Here at Bit Rebels, we don’t sell anything that costs money to our readers; however, we still compare the value of Twitter and Facebook in terms of pageviews and traffic on our website. I had a conversation with Richard about this today. Our pageviews generated from Twitter are almost three times as much as pageviews from Facebook. However, don’t let this fool you. There are other factors to consider. First of all, we have 5,300 Facebook fans, and a combined 150,000 Twitter followers. It’s not really comparing apples to apples when we look at the overall numbers.
So, instead, let’s look at the individual click-through rates (CTR). When looking at those numbers, there really is no comparison. There is a waaaaaay higher return from Facebook. There is about an 80% higher chance someone on Facebook will click on a Bit Rebels link than someone on Twitter. Why is that? From a personal standpoint, I’ve noticed the same thing. If I ask the same question at the same time on Twitter to my 38,000 followers and on Facebook to my 800 friends, I will almost always have more of a response on Facebook. Does it simply go back again to the relationship building aspect of it all? Do we simply have more of a bond with people on Facebook?
And then we get into all the sticky details about long-term loyalty. What about those Twitter followers who have been following you for a year and love to RT your content every day? Is there a different value placed on that RT than someone who just started following you yesterday? Also, what about the bots? You can tweet a link on Twitter and instantly have 30 bots and spiders clicking on it. If you use bit.ly, you’ll get more accurate results since they exclude bot clicks from the click results they provide.

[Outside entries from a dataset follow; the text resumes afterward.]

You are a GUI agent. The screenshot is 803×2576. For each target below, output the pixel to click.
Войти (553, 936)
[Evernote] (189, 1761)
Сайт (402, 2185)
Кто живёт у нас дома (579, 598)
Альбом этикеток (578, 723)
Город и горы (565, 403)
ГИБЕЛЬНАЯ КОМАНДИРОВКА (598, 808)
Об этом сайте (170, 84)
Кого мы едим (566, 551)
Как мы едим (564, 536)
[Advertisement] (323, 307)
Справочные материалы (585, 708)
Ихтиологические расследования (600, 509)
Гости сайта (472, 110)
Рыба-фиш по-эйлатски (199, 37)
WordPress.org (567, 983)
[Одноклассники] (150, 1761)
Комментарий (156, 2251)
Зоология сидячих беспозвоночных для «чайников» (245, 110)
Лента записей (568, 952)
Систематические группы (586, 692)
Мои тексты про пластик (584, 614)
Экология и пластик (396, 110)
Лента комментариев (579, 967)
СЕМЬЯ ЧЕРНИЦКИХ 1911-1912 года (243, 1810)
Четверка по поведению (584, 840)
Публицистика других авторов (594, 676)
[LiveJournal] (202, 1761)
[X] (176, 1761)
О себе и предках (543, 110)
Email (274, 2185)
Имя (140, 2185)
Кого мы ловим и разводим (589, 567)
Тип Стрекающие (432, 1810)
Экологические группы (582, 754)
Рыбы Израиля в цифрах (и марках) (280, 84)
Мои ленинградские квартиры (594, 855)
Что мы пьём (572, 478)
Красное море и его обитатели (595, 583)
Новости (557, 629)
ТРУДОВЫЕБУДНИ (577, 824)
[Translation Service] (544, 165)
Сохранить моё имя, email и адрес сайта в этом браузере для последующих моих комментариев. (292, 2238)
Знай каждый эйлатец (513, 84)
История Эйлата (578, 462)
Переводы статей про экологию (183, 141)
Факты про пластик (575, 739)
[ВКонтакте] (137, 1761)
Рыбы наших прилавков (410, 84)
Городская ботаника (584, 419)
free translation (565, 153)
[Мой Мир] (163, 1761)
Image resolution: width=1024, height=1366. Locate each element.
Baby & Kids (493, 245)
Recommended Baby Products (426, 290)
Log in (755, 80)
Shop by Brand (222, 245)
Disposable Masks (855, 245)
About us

There is just so much ambiguity and ways to go with this. In my opinion, quality is much more important than quantity, and assigning an accurate dollar amount to this might be close to impossible. Social Media Today recently published an article on this same topic. They referenced a company called Chompon who recently did extensive research about this as it relates to their own business. Their findings were absolutely fascinating, and I encourage you to download the PDF of their results. I put a screenshot of some of their results and methodology below for you to check out.
Eventbrite also did their own research on this topic in October of 2010. They found that their revenue (in ticket sales) come mostly from Facebook ($2.52), followed by LinkedIn (90 cents) and lastly from Twitter (43 cents).
I found three more very interesting articles on this topic. Two of them are on Fast Company. One is Twitter Crushing Facebook’s Click-Through Rate and the other is Fast Company’s view about the Eventbrite study. It is called Facebook Is Worth $2.52, Twitter Only 43 Cents. Brian Solis also wrote a great article on this called ROI: How To Measure Return on Investment in Social Media. Have you ever done any research on this topic yourself? What have you found? I would be very interested to read your take on it.